Problem details:
Update the entries starting with the line that contains "Image resolution: width=141" and going on through the end of the entries: replace "time range" with "date range" and leave everything else unchanged.
========================================================================
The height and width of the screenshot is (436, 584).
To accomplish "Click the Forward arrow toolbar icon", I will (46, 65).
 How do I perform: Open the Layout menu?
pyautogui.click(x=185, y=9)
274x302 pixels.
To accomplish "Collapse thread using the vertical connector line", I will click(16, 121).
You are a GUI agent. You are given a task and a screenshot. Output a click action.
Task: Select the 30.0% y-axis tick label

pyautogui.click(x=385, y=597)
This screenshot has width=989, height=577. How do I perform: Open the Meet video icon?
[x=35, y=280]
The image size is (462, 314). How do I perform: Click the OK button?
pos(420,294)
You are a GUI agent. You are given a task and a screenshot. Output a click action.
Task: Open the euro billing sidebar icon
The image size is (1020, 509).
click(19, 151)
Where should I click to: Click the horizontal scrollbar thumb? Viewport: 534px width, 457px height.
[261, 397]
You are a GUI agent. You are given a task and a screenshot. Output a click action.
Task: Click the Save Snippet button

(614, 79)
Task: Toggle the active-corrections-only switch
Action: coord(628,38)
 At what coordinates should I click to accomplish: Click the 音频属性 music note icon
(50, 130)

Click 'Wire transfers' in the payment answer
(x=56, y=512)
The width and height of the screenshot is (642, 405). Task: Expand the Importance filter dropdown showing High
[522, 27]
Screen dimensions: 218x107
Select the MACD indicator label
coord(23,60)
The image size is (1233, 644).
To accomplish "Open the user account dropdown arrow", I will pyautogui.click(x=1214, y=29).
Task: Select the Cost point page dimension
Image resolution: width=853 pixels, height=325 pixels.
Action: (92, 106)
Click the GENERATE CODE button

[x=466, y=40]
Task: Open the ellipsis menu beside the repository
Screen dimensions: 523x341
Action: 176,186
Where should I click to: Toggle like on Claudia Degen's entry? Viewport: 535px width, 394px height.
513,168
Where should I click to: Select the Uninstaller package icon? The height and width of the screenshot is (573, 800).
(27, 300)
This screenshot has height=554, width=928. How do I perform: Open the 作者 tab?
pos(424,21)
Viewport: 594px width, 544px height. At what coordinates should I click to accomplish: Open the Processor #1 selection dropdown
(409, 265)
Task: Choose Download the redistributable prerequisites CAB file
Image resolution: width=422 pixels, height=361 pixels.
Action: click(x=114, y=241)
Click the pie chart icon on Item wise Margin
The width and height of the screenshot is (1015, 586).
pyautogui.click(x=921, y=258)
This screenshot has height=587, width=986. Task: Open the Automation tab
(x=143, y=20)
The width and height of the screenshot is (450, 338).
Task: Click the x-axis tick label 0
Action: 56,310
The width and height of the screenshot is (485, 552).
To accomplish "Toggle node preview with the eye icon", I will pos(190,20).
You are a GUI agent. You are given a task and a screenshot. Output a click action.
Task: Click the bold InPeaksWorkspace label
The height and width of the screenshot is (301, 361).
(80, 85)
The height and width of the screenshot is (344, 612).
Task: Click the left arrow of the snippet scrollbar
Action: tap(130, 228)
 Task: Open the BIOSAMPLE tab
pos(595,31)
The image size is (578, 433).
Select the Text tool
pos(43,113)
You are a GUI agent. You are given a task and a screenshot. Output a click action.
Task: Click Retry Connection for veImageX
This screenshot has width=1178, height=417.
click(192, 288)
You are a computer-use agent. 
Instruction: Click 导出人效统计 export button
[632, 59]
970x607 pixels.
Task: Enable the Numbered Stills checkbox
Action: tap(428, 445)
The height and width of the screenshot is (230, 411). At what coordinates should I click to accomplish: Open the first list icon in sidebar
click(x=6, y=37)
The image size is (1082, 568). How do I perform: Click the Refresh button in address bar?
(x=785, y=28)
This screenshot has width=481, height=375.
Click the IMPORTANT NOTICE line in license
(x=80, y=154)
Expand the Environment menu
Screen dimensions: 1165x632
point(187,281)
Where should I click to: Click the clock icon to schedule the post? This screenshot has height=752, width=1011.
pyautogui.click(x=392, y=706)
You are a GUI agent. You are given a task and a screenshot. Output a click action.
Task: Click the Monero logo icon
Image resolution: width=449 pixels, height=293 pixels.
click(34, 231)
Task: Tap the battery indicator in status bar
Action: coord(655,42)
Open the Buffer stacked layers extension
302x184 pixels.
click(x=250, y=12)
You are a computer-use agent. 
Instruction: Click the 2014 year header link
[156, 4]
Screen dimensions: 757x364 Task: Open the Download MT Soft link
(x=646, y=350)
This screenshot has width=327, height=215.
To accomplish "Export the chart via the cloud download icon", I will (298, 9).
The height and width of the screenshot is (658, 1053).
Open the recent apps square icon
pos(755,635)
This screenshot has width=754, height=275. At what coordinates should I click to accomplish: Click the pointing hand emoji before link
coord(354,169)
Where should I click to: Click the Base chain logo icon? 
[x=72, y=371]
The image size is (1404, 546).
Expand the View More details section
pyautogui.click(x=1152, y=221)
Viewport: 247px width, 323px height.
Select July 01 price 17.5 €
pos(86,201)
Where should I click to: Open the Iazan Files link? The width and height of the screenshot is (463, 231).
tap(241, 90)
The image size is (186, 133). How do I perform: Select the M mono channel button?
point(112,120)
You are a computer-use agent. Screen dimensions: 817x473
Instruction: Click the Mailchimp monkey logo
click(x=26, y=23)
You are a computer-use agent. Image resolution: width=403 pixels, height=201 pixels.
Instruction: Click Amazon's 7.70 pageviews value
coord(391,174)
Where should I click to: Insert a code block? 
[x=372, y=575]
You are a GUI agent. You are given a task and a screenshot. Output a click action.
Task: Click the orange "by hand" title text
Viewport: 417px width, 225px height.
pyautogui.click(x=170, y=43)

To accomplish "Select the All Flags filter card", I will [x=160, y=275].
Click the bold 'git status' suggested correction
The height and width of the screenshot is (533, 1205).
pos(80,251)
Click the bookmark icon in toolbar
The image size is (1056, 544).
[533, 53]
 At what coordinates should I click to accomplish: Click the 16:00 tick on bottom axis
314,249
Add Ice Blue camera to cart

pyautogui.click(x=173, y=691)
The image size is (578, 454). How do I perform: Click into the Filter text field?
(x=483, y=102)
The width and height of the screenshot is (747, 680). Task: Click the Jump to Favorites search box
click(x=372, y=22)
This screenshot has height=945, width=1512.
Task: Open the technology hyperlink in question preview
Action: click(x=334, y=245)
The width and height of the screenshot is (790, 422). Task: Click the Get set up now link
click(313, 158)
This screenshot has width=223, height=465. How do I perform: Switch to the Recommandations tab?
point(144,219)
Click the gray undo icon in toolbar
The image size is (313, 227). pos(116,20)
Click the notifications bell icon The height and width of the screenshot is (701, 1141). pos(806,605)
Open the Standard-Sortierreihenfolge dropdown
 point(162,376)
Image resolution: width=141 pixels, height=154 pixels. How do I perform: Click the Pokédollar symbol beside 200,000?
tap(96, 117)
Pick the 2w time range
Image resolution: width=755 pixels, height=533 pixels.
========================================================================
In response:
Image resolution: width=141 pixels, height=154 pixels. How do I perform: Click the Pokédollar symbol beside 200,000?
tap(96, 117)
Pick the 2w date range
Image resolution: width=755 pixels, height=533 pixels.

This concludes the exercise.